アートとファッションの関係性はいつから始まったのだろうか?
恐らくElsa SchiaparelliとSalvador Daliが1930年代にコラボレーションを行ったことが始まりだろう。その後ファッションとアートは幾度となく交わってきた。アーカイブがミュージアムやオークションハウスに並ぶ現代では、どちらもアートと呼べるのかもしれないが、その関係は今も続いている。
今回は、アートとファッションの関係性に置いて近年で最も影響力のあるグラフィックアーティストPeter Saville (ピーター サヴィル)に触れてみたい。
RAF SIMONSとの伝説的なコラボレーションやYOHJI YAMAMOTOの広告、近年では、BURBERRYのロゴもデザインするなどファッション業界に大きく貢献してきたイギリス人グラフィックアーティストだ。
誰もが一度は目にしたことがあるJoy DivisionのUnknown Pleasuresのカバーアートを制作した人物として知られる。彼は、オリジナルのアートワークの制作だけではなく、今でこそHip Hopや多くのデザイナーが行っているサンプリングのような手法にも非常に長けている。
Unknown Pleasuresの波形のグラフィックは、 ケンブリッジ天文学百科事典からコピーされたもので初めて発見されたパルサー(パルス状の波を発する天体)CP1919の無線パルスの画像だ。
また、New OrderのカバーPower Corruption&Liesは、18世紀の画家アンリ・ファンタン‐ラトゥールの絵画をベースにバンド名と曲名をカラーコードにしたものをサイドに落とし込み完成させた。


Unknown Pleasuresが発売されて約20年経ったころ、Peter Savilleのグラフィックをベースにファッションという形で新たなアートを作り上げたのは、RAF SIMONSと言えるだろう。近年のアーカイブ人気を牽引してきたRAF SIMONSのアーカイブの中でも彼のアートワークを使用したものの評価は特に高い。
だが、彼のアートワークをより幅広い層に広めたのはSupremeと言えるのではないだろうか。
今ほどモードとストリートがクロスオーバーしていなかった時代に彼のグラフィックをストリートウェアに落とし込んだことは革新的でJoy DivisionもPeterを知らない若い層の記憶にそのグラフィックを焼き付けた。
両ブランドのデザインへのアプローチは、全く異なるものでRafは、ポストパンクバンドというカルチャー、そしてそのバンドの印象的なグラフィックを制作したPeter Savilleから着想を得てコレクションを制作。
自身がデザインした服をパレット代わりにグラフィックや曲名などをアクセントとして落とし込んだ。モッズコートの背面に配置されたグラフィックや細部にペイントされた文字は、コートをアートワークへと昇華させた。

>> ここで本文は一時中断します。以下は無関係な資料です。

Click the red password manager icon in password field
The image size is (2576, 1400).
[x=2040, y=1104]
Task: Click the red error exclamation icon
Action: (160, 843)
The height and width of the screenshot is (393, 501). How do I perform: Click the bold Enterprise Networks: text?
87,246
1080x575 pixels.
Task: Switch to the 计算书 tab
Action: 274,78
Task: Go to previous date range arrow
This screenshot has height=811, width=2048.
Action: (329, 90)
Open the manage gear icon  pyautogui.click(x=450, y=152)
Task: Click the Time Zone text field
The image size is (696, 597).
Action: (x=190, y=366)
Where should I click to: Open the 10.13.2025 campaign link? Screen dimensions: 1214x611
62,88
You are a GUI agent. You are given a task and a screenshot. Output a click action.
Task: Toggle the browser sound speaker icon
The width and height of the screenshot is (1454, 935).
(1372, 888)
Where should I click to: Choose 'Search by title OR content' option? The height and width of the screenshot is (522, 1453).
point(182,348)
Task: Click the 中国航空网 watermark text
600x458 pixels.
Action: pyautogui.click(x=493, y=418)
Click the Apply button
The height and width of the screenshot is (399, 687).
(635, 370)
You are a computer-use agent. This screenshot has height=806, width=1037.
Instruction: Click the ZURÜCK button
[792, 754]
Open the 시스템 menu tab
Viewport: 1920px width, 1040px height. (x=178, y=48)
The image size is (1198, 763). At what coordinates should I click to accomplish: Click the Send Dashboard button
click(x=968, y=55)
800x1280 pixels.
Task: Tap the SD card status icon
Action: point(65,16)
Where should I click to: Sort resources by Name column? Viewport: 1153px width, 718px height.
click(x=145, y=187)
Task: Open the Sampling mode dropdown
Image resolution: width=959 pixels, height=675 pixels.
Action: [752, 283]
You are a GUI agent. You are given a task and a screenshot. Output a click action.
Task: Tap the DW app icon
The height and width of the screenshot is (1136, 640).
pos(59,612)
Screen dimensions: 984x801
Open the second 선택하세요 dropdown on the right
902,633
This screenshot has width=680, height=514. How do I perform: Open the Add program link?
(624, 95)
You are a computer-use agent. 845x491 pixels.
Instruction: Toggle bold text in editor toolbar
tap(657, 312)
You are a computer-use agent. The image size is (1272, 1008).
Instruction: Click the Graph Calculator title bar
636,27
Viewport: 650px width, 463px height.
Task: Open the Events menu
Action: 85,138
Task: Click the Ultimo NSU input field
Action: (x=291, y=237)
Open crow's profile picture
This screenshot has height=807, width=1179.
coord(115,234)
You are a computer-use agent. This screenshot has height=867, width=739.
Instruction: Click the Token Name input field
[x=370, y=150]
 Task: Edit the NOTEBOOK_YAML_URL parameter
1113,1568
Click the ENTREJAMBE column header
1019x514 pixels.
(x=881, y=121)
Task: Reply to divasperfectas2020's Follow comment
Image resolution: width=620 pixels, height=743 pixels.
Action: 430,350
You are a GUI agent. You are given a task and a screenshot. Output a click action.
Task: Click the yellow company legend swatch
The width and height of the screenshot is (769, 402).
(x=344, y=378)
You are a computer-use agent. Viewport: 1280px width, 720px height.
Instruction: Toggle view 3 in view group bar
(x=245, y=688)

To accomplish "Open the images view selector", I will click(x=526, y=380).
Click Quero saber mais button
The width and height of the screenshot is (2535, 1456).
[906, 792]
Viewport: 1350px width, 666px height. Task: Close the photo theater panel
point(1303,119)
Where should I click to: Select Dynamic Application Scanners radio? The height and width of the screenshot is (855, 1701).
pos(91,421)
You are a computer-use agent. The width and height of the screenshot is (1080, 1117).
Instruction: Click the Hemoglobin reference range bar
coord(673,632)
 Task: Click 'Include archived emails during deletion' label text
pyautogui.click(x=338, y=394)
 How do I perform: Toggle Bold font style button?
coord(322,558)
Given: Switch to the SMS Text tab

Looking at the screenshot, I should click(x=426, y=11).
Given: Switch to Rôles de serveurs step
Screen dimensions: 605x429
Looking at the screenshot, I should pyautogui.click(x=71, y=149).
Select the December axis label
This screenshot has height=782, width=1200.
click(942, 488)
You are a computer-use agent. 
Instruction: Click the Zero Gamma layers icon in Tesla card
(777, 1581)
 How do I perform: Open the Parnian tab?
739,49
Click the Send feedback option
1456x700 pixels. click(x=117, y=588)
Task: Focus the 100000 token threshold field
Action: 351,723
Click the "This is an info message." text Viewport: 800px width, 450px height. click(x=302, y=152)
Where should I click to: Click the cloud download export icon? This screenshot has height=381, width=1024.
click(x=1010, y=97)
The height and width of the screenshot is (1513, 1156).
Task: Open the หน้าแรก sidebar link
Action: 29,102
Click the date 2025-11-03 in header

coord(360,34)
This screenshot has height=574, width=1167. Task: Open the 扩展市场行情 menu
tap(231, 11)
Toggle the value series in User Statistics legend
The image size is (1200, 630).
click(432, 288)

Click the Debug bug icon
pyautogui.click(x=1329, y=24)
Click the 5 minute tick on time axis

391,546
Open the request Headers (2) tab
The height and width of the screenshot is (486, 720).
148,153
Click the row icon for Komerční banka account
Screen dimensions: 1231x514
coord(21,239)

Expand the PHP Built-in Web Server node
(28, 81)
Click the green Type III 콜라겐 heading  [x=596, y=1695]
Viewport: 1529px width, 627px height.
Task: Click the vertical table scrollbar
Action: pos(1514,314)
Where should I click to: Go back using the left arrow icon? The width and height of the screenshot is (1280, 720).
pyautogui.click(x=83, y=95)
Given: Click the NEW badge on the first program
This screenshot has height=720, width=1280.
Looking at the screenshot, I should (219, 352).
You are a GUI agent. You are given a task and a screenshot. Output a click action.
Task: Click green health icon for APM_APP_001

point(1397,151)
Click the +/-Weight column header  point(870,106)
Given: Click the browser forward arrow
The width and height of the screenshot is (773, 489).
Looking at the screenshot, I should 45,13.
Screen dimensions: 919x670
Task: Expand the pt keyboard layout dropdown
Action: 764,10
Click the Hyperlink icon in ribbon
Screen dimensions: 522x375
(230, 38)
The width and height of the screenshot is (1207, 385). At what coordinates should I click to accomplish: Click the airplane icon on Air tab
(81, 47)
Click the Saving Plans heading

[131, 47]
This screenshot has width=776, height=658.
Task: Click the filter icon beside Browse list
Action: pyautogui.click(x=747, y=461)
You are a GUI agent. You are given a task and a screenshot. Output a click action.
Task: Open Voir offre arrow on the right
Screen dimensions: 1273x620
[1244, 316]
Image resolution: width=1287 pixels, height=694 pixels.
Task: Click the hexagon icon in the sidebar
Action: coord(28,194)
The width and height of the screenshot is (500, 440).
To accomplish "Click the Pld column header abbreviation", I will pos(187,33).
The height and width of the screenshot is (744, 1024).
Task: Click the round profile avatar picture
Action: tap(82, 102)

一方でSupremeのアプローチは、Tシャツやスニーカー、パーカー、そしてブランドのバックグラウンドでもあるスケートデッキなど身近なアイテムに落とし込んだ。
特に印象的なのがSupremeより2013年春夏に発売されたコラボレーション。
New OrderのPower Corruption and riesのカバーアートを幾重にもコラージュさせて使用。高級感のあるデザインをストリートブランドらしいアプローチで総柄にすることで全く新たなデザインを作り上げた。
Peterのアートワークが絵画をベースに制作されたものとわかった上でSupremeも遊び心のあるアプローチをしたのではないだろうか。同じアートから影響を受けたとしても、各デザイナーの背景や感性は異なり、それがアプローチ方法そしてデザインに違いに表れている。


先にも述べたが、近年ではアート同様に貴重なデザイナーブランドやメゾンのアーカイブがミュージアムで展示されるだけでなく、オークションで販売されるなどアーカイブへの評価が世界的に高まっている。デザイナーのクリエイティビティとアートが結びついたアーカイブこそが着用できる究極のアートと呼べるのかもしれない。